EXERCISE GOAL >>
Check every line of the material below, and show those that contain "screenshot".

ENTRIES PROVIDED >>
········
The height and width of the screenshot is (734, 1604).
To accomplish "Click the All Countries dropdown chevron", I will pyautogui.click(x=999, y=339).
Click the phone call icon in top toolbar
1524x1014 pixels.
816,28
········
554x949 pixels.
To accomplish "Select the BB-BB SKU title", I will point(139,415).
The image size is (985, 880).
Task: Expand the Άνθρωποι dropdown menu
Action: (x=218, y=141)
········
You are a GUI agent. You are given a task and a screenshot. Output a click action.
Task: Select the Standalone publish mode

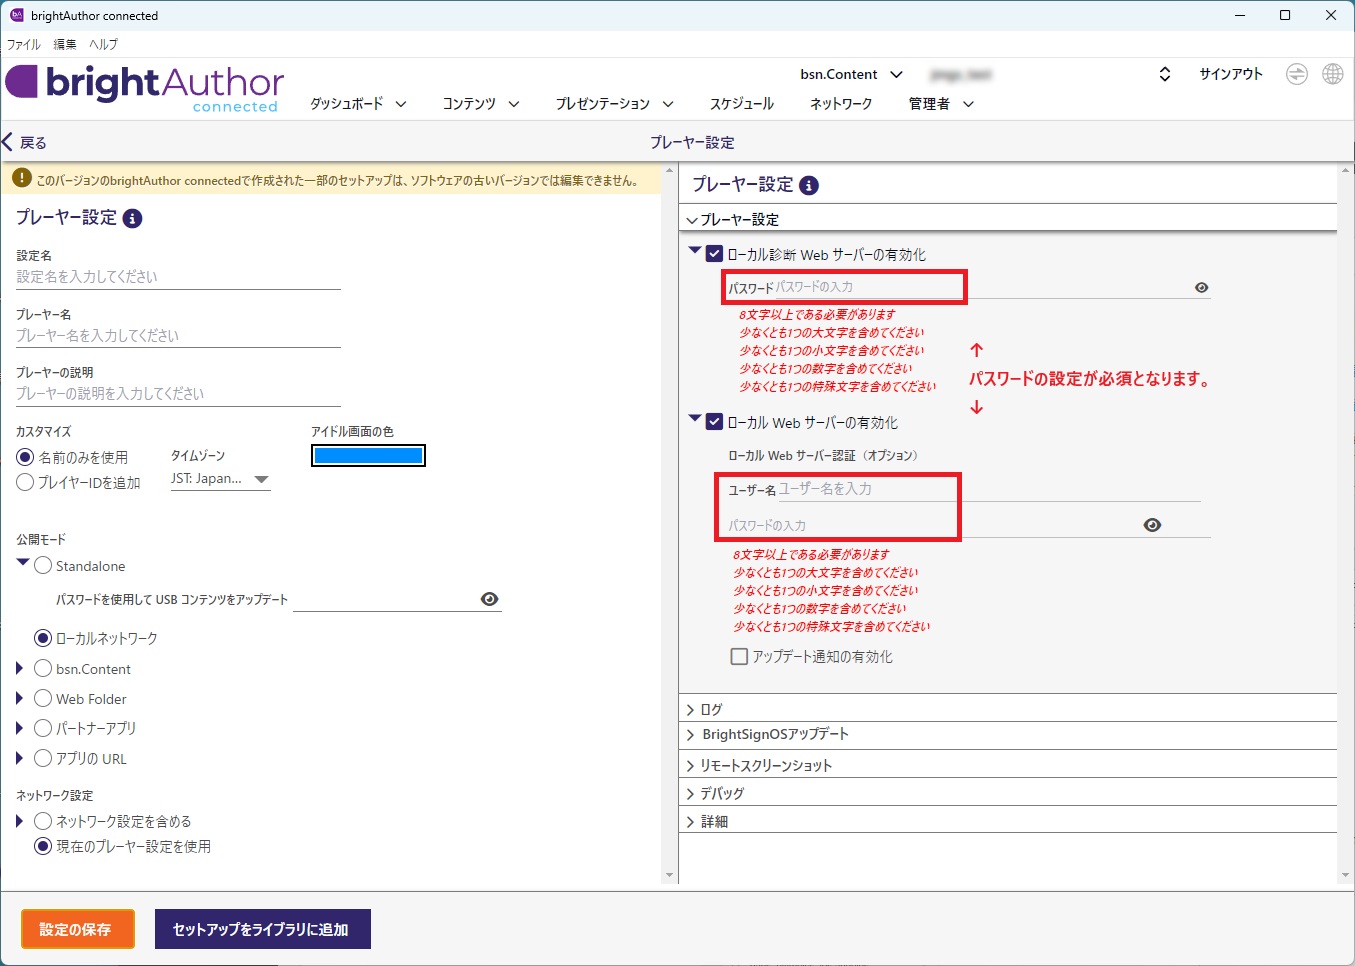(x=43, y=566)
········
COMPLETED TASK >>
The height and width of the screenshot is (734, 1604).
You are a GUI agent. You are given a task and a screenshot. Output a click action.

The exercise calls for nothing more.